TASK INPUTS
****
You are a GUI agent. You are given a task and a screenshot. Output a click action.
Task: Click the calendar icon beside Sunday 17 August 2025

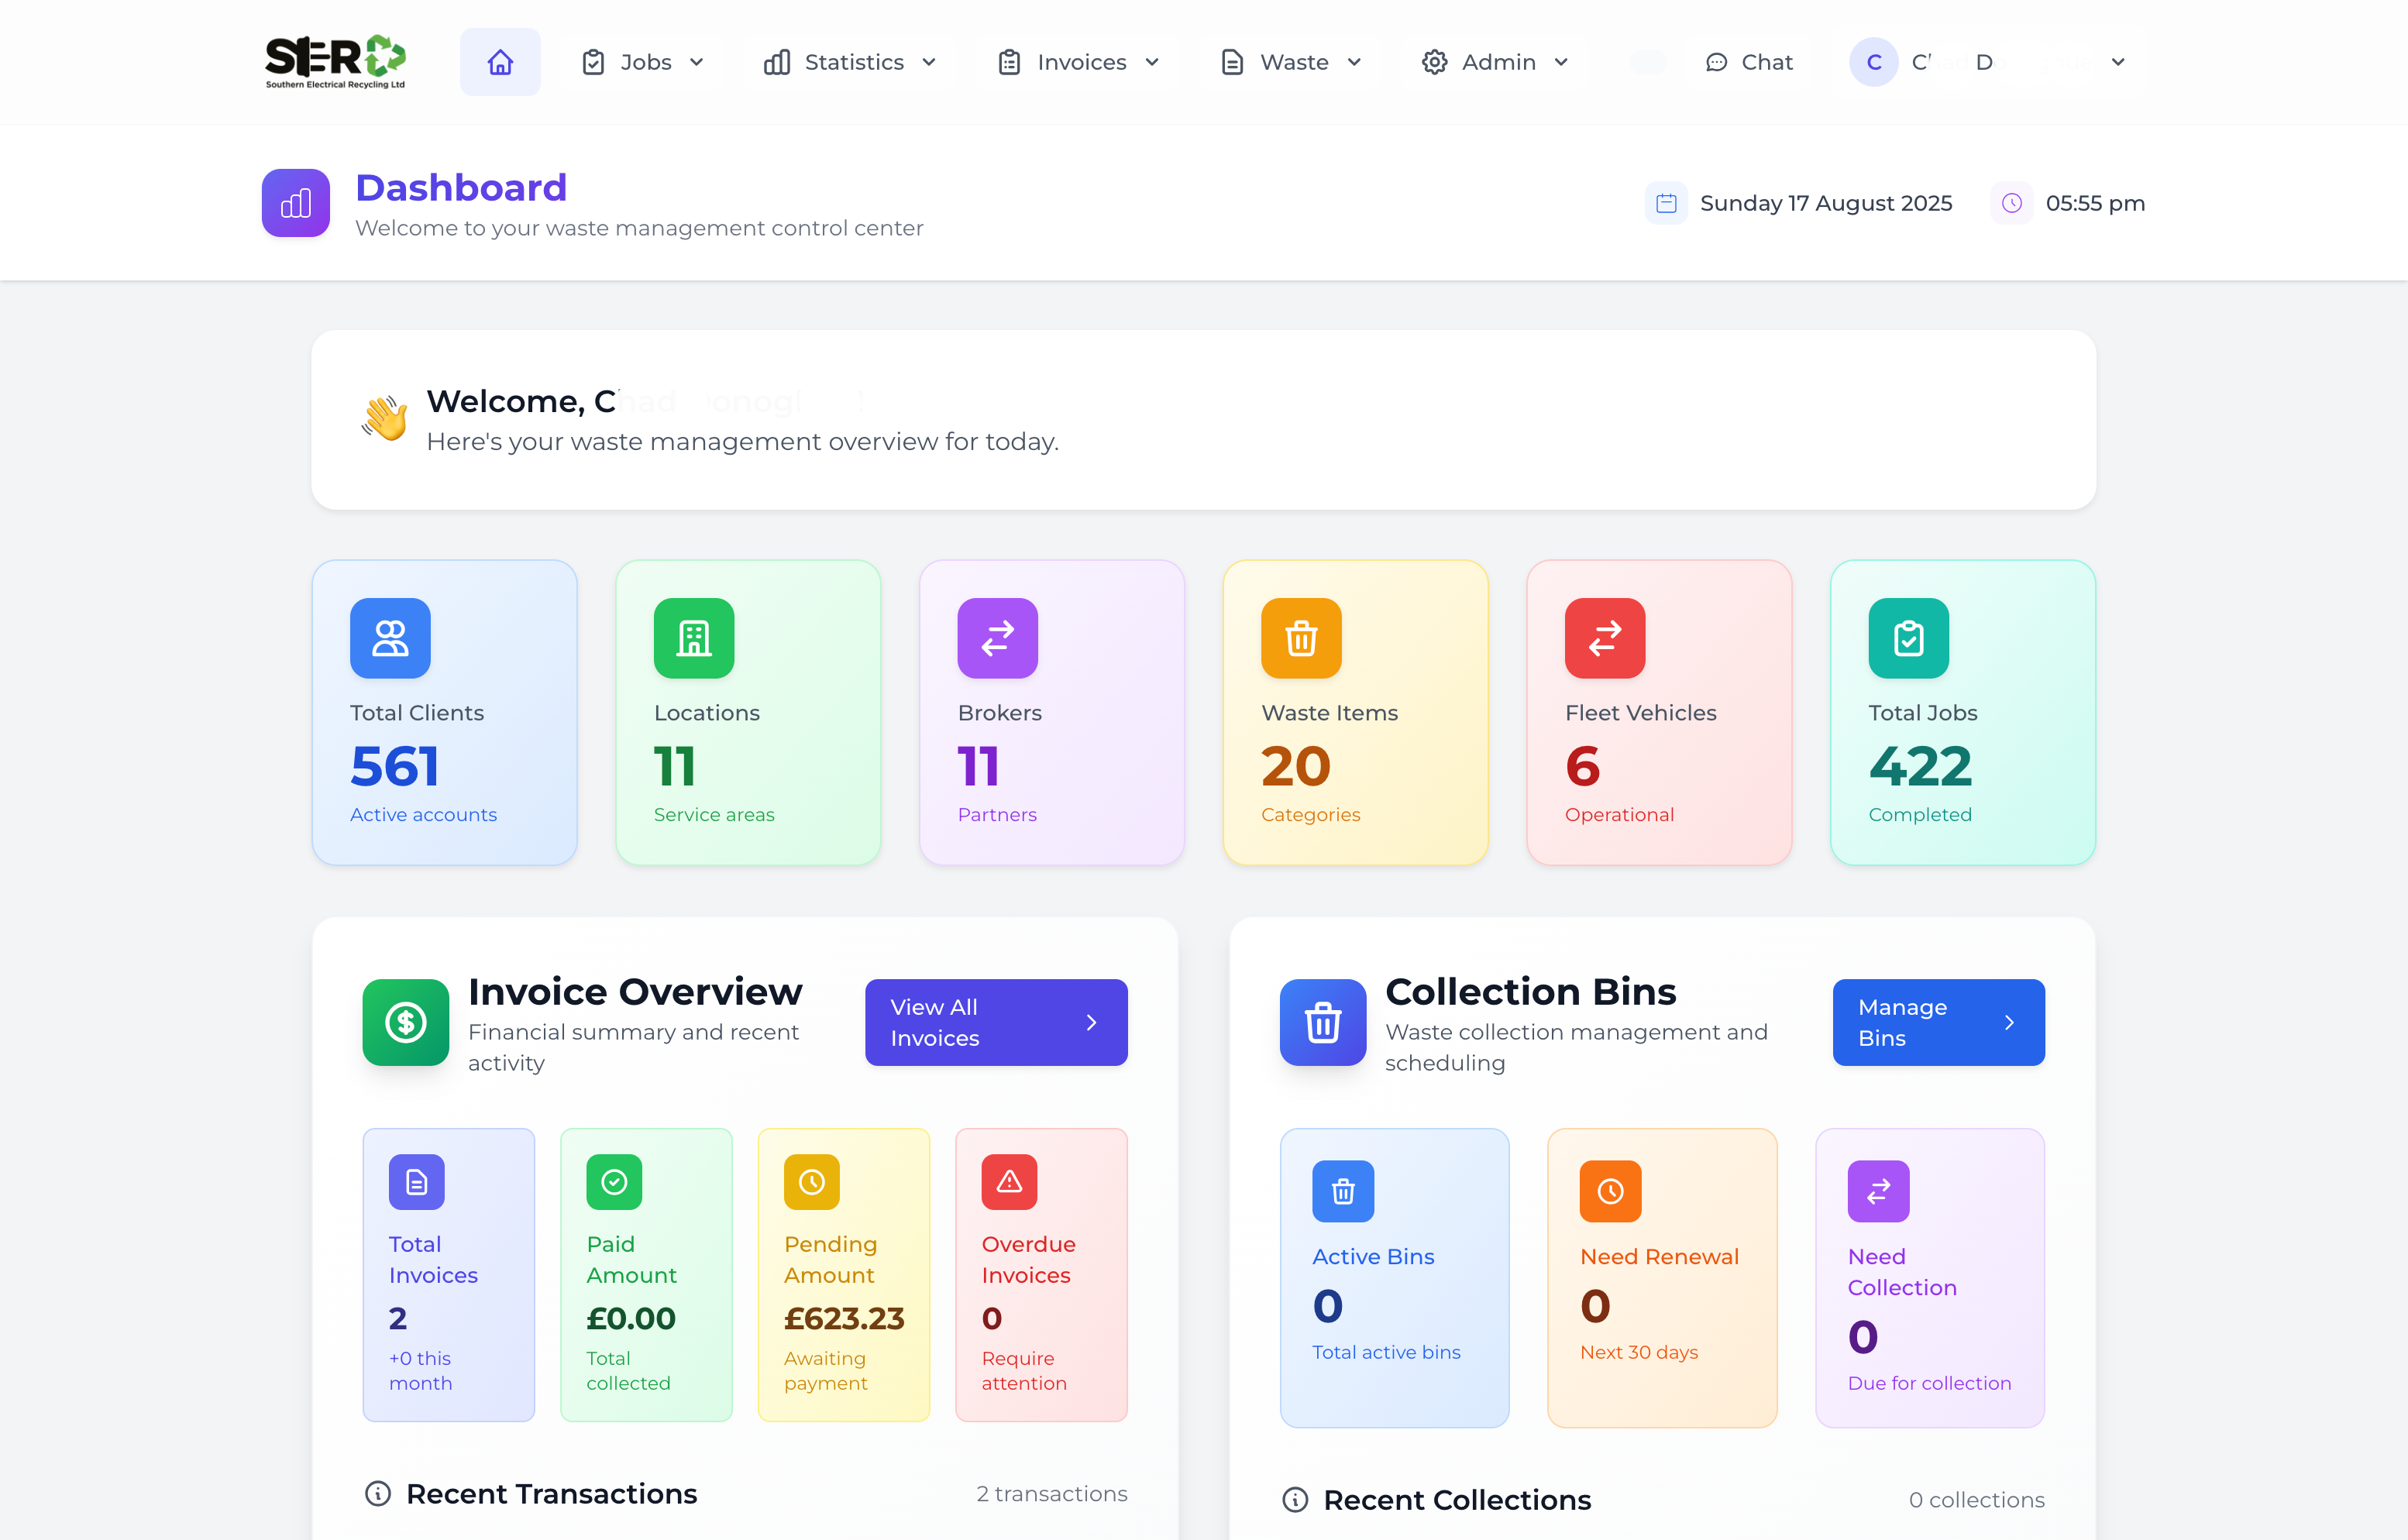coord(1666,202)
****
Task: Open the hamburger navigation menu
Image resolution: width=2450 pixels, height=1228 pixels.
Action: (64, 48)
****
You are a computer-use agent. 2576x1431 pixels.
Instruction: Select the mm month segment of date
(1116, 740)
****
WHAT TO PRODUCE
The response must contain every line from the listing above in which the string "agent" appears.

SOLUTION TO THE PROBLEM
You are a GUI agent. You are given a task and a screenshot. Output a click action.
You are a computer-use agent. 2576x1431 pixels.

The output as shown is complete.